HOW TO COMPLETE THIS TASK
Below are some entries. Copy each line in them that holds "Expand".

(Stored data entries)
******

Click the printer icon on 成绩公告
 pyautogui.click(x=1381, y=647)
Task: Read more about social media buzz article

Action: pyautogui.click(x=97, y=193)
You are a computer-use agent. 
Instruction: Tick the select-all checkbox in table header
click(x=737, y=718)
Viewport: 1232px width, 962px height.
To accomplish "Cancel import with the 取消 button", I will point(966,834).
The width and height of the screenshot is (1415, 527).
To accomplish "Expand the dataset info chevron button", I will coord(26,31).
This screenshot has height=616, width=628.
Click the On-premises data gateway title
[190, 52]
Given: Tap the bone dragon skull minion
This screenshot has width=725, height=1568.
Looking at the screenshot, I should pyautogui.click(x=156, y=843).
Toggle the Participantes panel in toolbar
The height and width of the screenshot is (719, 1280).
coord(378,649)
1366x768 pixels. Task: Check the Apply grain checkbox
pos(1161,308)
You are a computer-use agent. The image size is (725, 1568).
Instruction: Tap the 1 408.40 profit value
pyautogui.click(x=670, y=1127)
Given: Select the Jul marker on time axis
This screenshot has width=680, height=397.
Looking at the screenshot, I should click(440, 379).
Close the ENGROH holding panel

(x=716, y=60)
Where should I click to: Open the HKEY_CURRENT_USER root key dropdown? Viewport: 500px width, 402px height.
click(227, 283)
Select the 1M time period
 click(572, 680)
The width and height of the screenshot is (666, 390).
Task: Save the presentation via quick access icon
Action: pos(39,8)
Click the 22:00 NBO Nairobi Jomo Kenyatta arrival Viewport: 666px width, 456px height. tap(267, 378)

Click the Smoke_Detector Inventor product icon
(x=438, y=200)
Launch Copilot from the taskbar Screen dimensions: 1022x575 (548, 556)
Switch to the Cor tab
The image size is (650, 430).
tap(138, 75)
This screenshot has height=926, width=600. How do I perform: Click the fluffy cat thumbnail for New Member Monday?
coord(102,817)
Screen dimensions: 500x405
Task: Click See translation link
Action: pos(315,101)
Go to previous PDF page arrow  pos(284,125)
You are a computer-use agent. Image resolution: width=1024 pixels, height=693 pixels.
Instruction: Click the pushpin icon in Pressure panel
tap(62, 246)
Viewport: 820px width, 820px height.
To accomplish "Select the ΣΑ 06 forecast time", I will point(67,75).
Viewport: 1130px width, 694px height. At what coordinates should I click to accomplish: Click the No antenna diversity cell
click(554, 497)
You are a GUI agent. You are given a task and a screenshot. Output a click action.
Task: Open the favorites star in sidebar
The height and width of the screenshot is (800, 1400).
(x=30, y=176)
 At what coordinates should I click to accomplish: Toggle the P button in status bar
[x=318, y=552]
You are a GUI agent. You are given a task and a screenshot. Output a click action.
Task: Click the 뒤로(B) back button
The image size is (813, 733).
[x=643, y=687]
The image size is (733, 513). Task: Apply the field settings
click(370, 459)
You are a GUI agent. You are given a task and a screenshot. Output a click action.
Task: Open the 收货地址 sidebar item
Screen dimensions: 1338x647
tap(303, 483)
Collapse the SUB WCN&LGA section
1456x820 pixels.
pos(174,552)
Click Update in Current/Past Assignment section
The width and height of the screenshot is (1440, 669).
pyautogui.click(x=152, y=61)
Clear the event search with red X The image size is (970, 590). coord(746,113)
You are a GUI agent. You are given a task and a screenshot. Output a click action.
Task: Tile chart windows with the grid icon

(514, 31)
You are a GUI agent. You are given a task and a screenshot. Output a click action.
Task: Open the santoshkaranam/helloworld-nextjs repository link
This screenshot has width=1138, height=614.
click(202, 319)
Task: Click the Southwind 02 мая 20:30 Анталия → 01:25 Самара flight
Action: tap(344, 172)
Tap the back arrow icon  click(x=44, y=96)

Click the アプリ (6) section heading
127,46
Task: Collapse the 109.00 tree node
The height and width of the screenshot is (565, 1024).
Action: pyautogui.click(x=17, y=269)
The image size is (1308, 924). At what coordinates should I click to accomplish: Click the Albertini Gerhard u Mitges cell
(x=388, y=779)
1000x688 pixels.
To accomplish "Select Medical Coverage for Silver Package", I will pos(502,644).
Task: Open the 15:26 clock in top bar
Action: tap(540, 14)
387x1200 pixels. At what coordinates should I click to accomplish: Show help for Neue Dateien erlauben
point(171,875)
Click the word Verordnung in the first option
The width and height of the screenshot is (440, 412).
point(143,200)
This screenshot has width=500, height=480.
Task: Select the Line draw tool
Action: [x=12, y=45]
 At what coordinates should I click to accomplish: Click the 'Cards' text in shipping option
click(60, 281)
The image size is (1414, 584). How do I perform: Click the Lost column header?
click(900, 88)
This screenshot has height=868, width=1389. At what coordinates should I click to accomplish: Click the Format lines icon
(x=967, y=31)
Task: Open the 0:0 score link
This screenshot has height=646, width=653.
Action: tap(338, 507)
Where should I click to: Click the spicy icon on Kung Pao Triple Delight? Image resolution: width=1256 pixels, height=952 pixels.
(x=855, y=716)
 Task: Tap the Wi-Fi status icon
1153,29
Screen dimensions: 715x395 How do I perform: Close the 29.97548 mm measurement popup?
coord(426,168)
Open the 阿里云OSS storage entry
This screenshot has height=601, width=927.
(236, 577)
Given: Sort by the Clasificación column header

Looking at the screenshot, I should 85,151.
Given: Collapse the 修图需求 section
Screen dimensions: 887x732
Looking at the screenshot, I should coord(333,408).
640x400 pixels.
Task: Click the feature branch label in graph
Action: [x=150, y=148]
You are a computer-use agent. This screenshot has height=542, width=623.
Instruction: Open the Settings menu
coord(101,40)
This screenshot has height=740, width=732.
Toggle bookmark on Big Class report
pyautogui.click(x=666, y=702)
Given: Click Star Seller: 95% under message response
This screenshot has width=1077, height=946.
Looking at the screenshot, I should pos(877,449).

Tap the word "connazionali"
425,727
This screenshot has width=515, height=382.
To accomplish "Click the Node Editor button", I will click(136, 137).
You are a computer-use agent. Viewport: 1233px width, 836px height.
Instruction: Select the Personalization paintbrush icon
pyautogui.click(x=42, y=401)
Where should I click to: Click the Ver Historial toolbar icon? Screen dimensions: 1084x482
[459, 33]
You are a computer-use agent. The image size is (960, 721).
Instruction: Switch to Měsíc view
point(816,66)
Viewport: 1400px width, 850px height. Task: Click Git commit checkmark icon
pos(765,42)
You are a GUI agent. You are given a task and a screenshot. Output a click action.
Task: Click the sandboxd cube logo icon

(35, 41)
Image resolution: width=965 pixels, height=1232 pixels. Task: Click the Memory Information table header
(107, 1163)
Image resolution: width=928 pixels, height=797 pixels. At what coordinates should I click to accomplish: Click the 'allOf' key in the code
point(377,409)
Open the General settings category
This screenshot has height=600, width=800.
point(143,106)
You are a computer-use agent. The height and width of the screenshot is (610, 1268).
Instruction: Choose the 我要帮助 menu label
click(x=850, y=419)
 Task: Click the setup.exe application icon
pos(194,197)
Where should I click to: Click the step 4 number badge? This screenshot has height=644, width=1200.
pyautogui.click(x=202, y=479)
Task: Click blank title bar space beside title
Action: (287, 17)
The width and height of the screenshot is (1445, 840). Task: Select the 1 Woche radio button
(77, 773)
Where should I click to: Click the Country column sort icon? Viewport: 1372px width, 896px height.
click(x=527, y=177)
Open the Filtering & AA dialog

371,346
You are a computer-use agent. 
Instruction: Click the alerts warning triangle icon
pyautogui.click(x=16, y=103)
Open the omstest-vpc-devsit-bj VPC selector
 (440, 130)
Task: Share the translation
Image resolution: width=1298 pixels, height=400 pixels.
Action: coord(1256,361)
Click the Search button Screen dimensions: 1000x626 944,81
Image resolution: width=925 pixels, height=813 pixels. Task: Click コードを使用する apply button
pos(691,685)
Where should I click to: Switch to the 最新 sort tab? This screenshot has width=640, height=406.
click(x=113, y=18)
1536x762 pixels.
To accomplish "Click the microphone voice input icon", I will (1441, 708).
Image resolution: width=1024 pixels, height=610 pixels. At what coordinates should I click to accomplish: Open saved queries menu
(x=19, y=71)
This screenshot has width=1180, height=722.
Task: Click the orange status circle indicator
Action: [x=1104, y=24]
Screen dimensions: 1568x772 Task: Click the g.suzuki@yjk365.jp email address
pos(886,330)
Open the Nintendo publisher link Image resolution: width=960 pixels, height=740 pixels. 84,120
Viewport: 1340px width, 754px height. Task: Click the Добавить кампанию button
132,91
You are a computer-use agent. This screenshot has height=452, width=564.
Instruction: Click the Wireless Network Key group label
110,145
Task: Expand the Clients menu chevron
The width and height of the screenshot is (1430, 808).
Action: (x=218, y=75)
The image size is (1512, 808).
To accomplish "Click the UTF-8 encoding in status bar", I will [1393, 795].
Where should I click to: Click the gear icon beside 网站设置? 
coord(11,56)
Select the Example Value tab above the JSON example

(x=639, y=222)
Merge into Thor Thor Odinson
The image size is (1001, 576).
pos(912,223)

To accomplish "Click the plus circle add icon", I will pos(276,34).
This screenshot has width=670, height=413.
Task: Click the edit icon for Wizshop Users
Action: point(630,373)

******

SOLUTION FOR THIS PROBLEM
To accomplish "Expand the dataset info chevron button", I will coord(26,31).
Task: Expand the Clients menu chevron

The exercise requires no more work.